__EXERCISE__.
The answer must be an exact copy of the lines from the one containing "Open the #DQ7R hashtag link" through the last line of the records, with no pictures.
=== MATERIAL FOR THIS TASK ===
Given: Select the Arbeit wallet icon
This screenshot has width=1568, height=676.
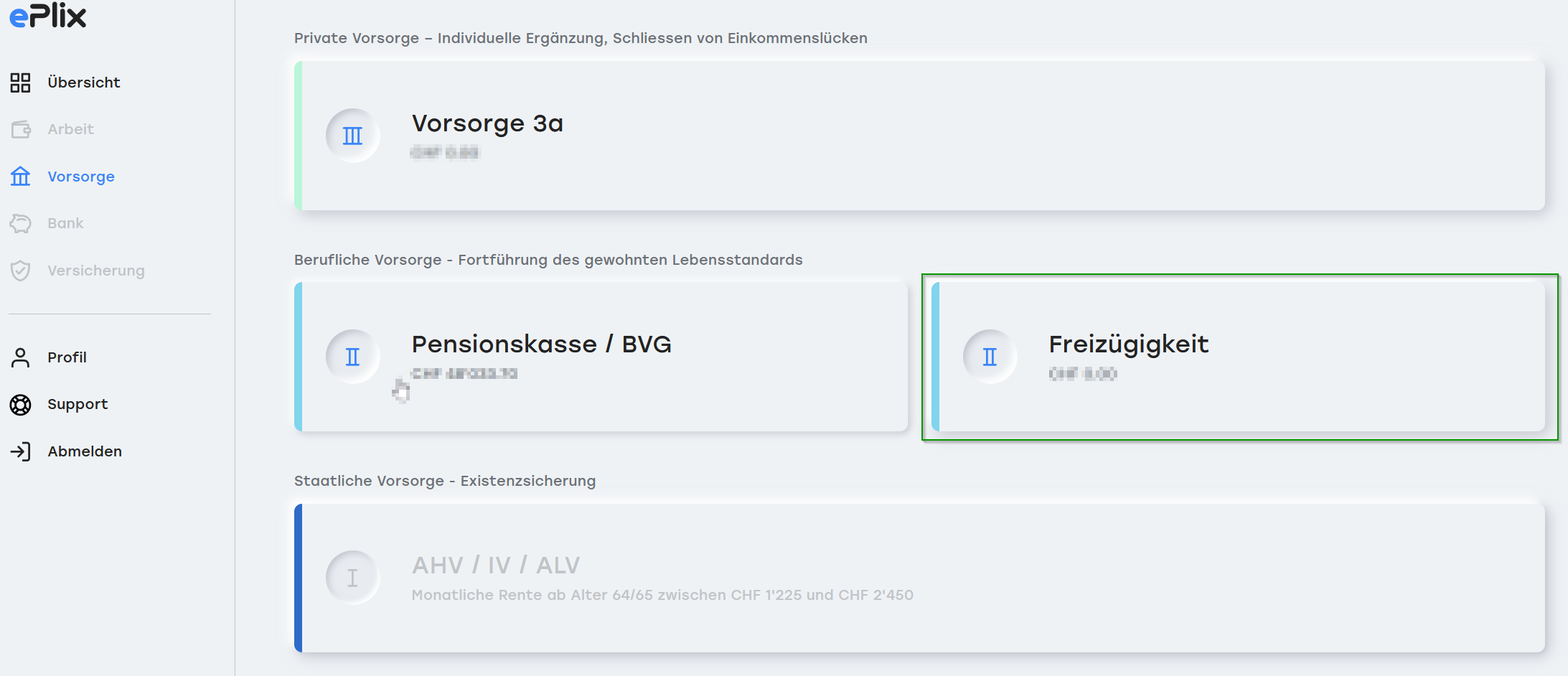Looking at the screenshot, I should pos(21,129).
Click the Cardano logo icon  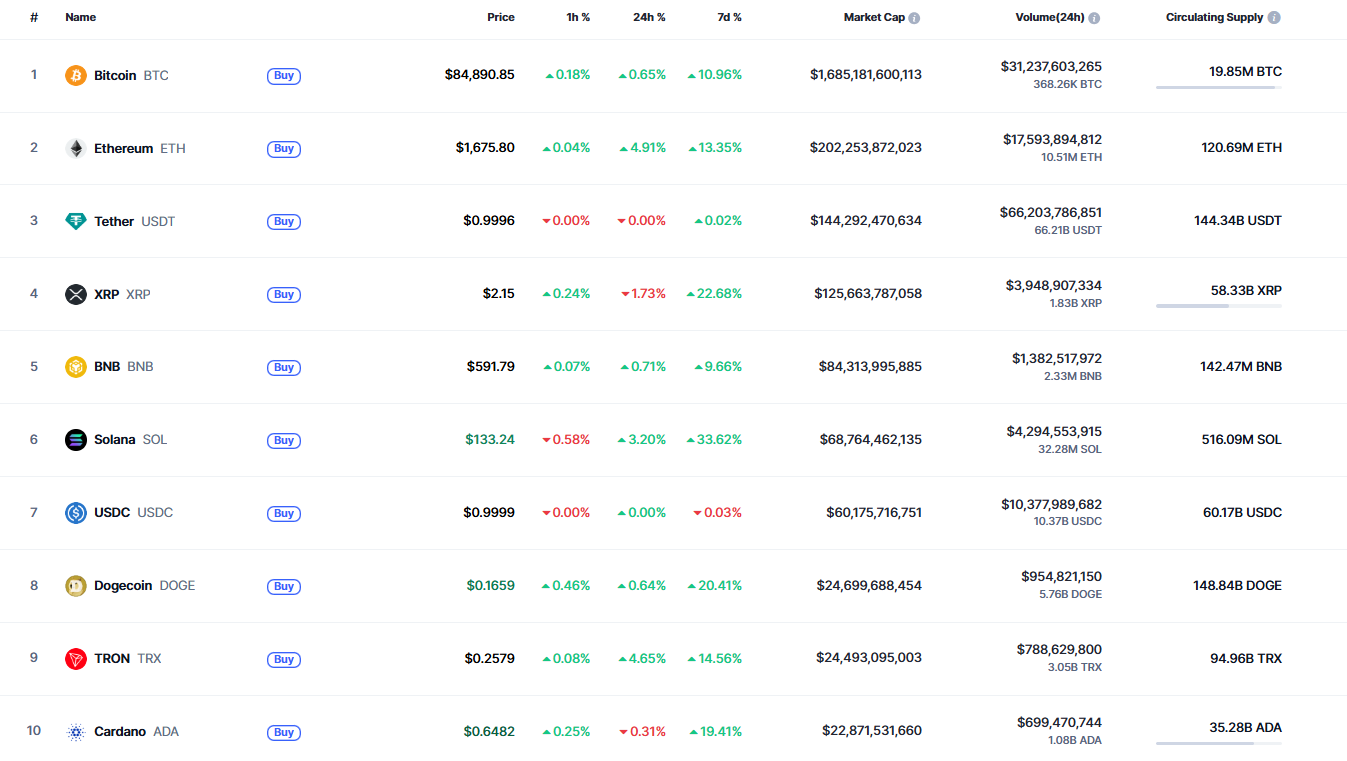click(x=76, y=732)
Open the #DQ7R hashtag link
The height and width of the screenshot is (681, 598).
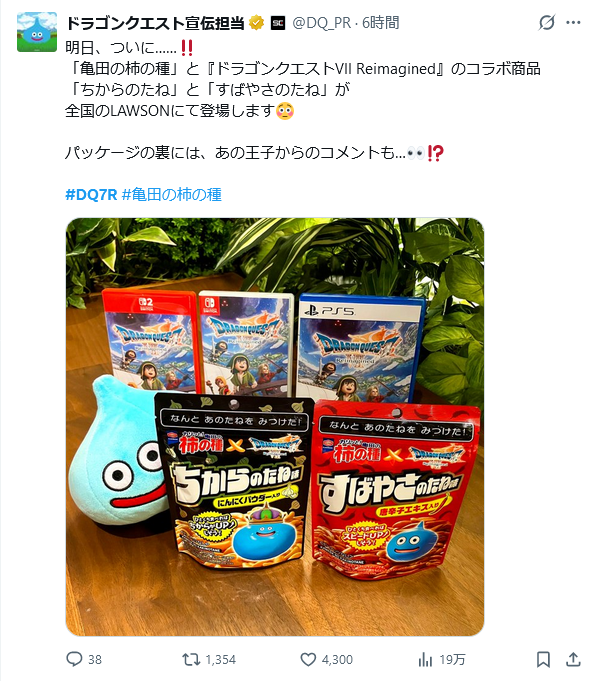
===
__EXERCISE RESULT__.
Open the #DQ7R hashtag link
The height and width of the screenshot is (681, 598).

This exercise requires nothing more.